- To-do list:
1. Using the passage below, answer each question on its own line:
(a) What are the people the writer talks to every day looking to do to up their game?
(b) In the photo from the gym, what did the young man pose before?
(c) Who was the young man shaking hands with in the photo he tried to find?
2. Reproduce the passage below between "Every day, I" and "wrote eons ago.", inclusive.

- Provided text:
+ + + + + + +

Every day, I talk to people who are looking to up their game by writing a book. They’ve done amazing things in their life and in their business and they want to share the wisdom they’ve gained. For many, writing a book is a brand new circus trick. It requires them to evolve, to become someone new. And we humans, we don’t like doing that kind of stuff: changing. Which got me thinking about this post that I wrote eons ago.
The other day, a fellow at the gym showed me a photo. Circa 1967, a young man in fatigues posed before a large, stone Buddha. “That’s me in Japan,” he said, pointing at his yellowed image. “R&R during the war. Man, that trip was something else.” He sighed wistfully, his eyes trailing off over the leg press and the bicep curl. “Tried to find the one with me shaking hands with Yogi Berra. Gotta be in a drawer. Tell you, they don’t make ‘em like that anymore. Half the ballplayers these days can’t even speak the language.”

+ + + + + + +

- Dataset excerpt:
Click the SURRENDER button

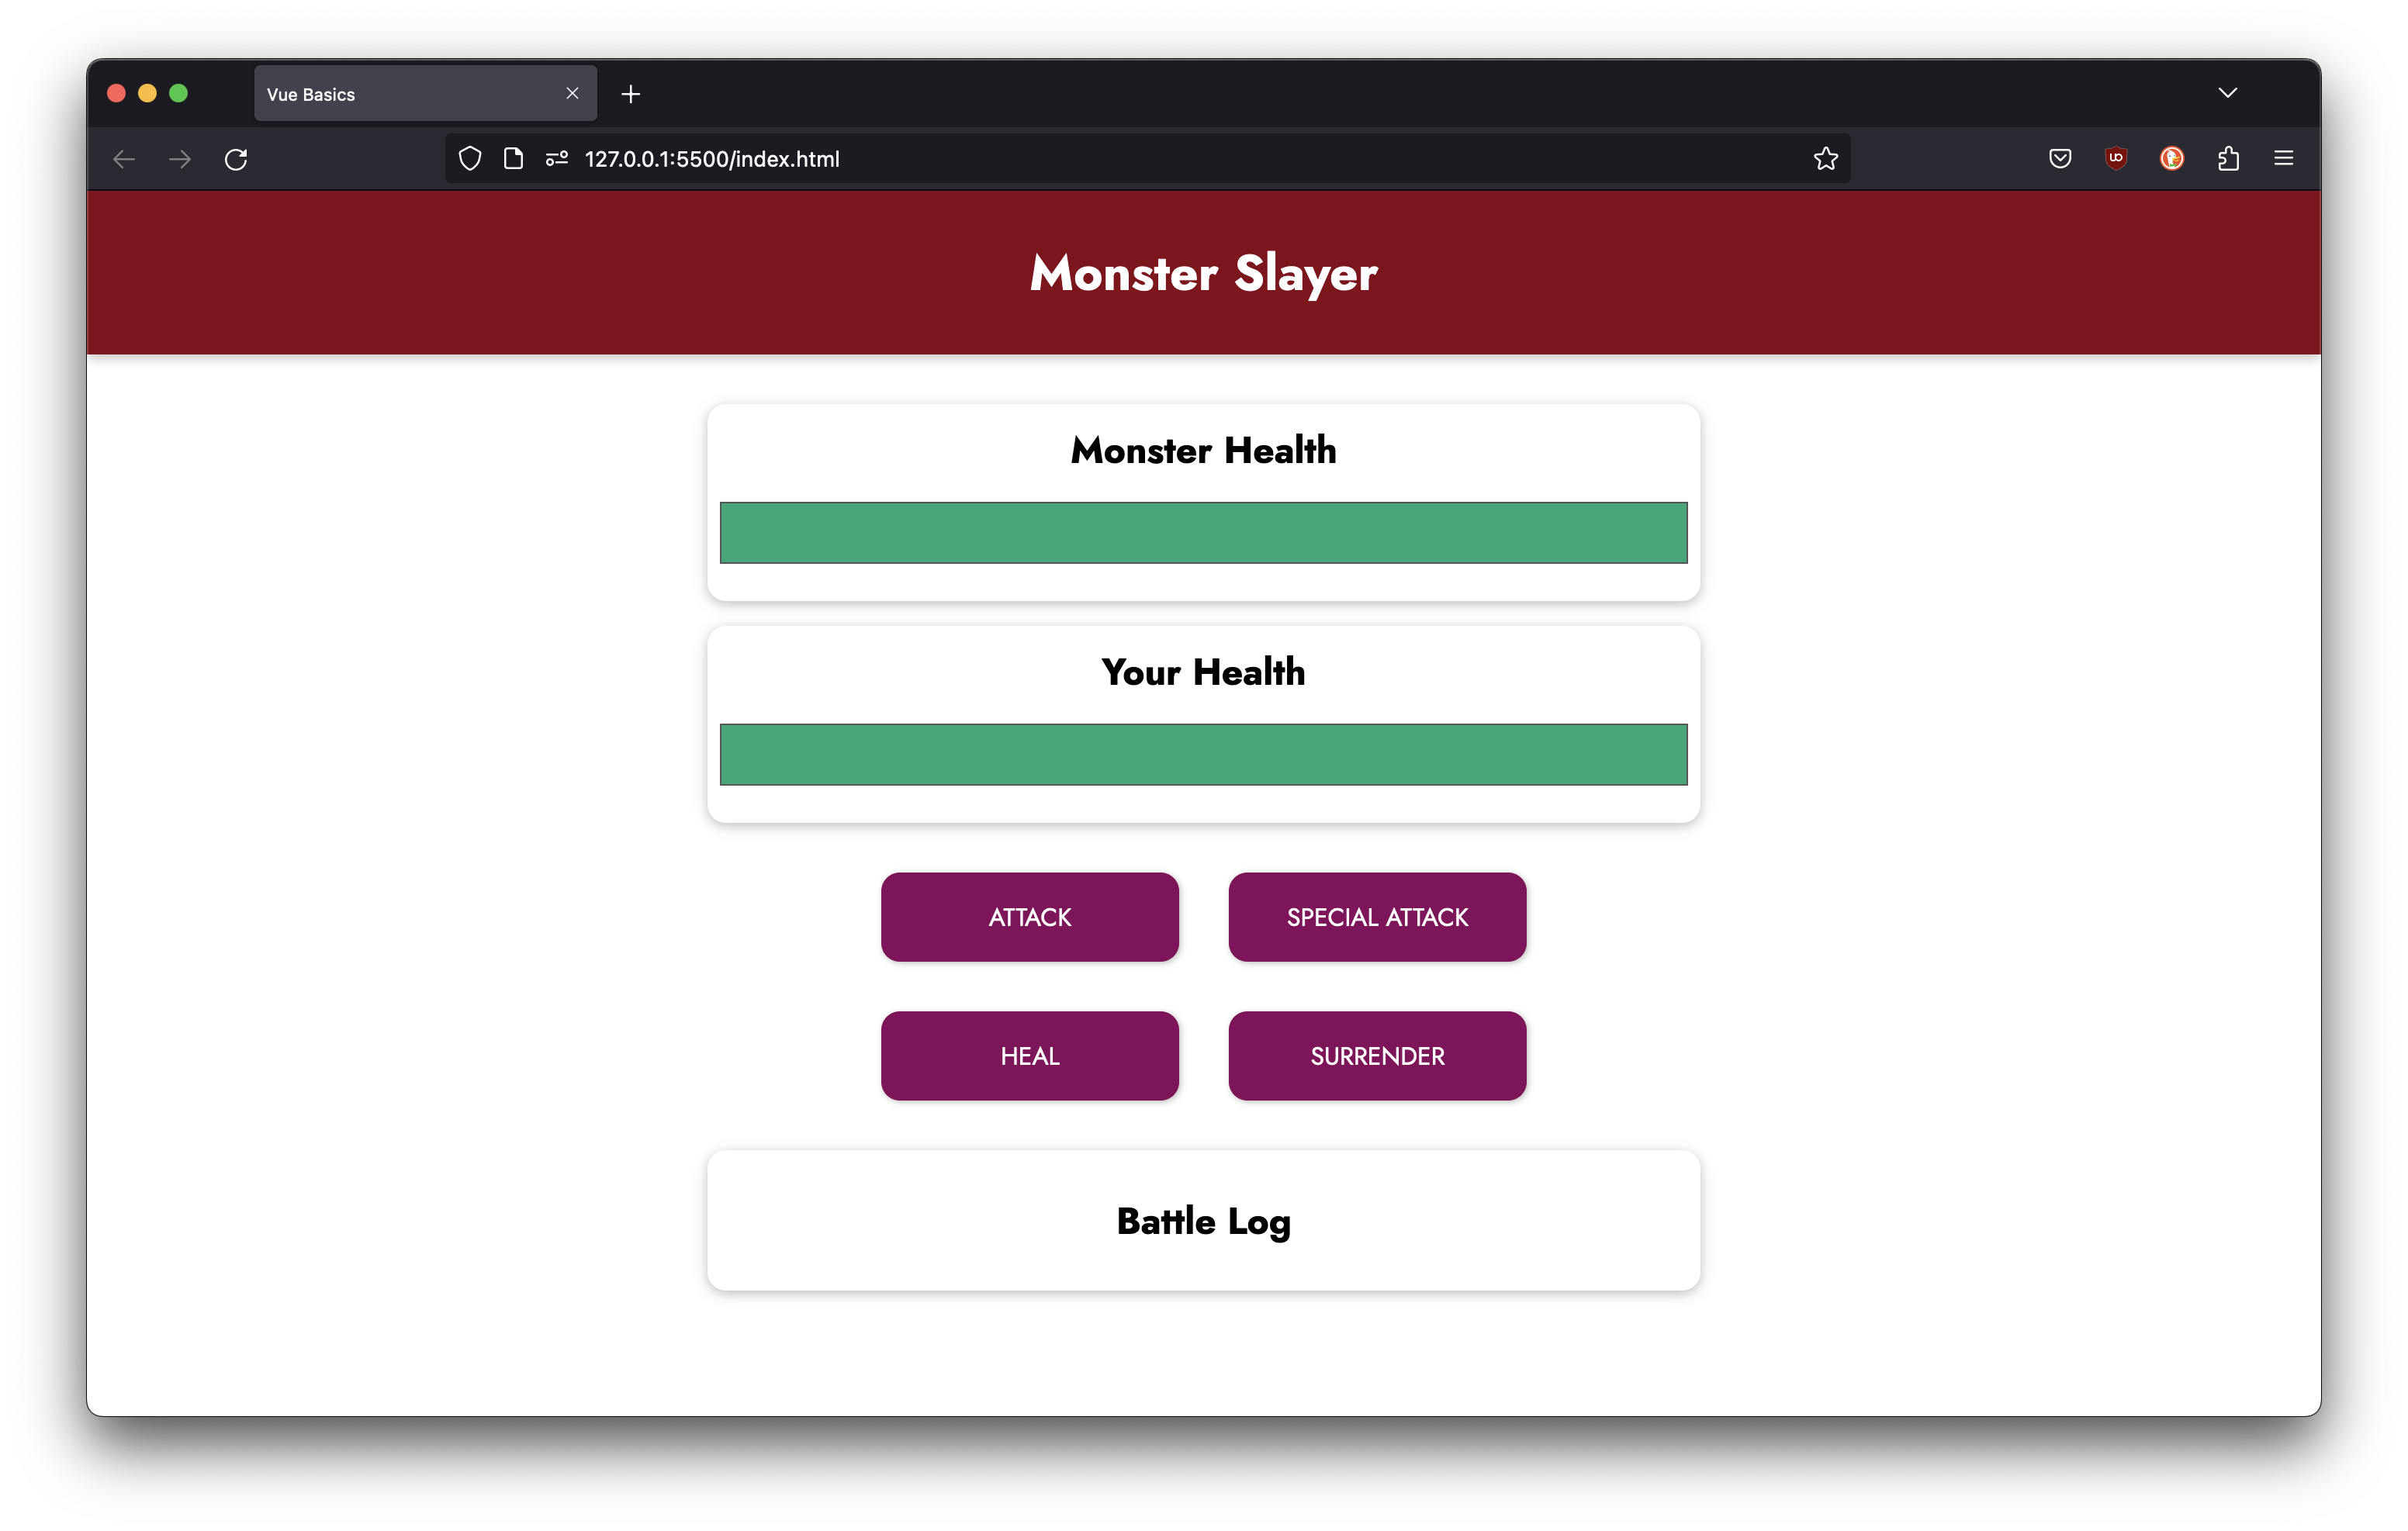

+ + + + + + +

- Correct answers:
1.
(a) Write a book.
(b) A large, stone Buddha.
(c) Yogi Berra.

2.
Every day, I talk to people who are looking to up their game by writing a book. They’ve done amazing things in their life and in their business and they want to share the wisdom they’ve gained. For many, writing a book is a brand new circus trick. It requires them to evolve, to become someone new. And we humans, we don’t like doing that kind of stuff: changing. Which got me thinking about this post that I wrote eons ago.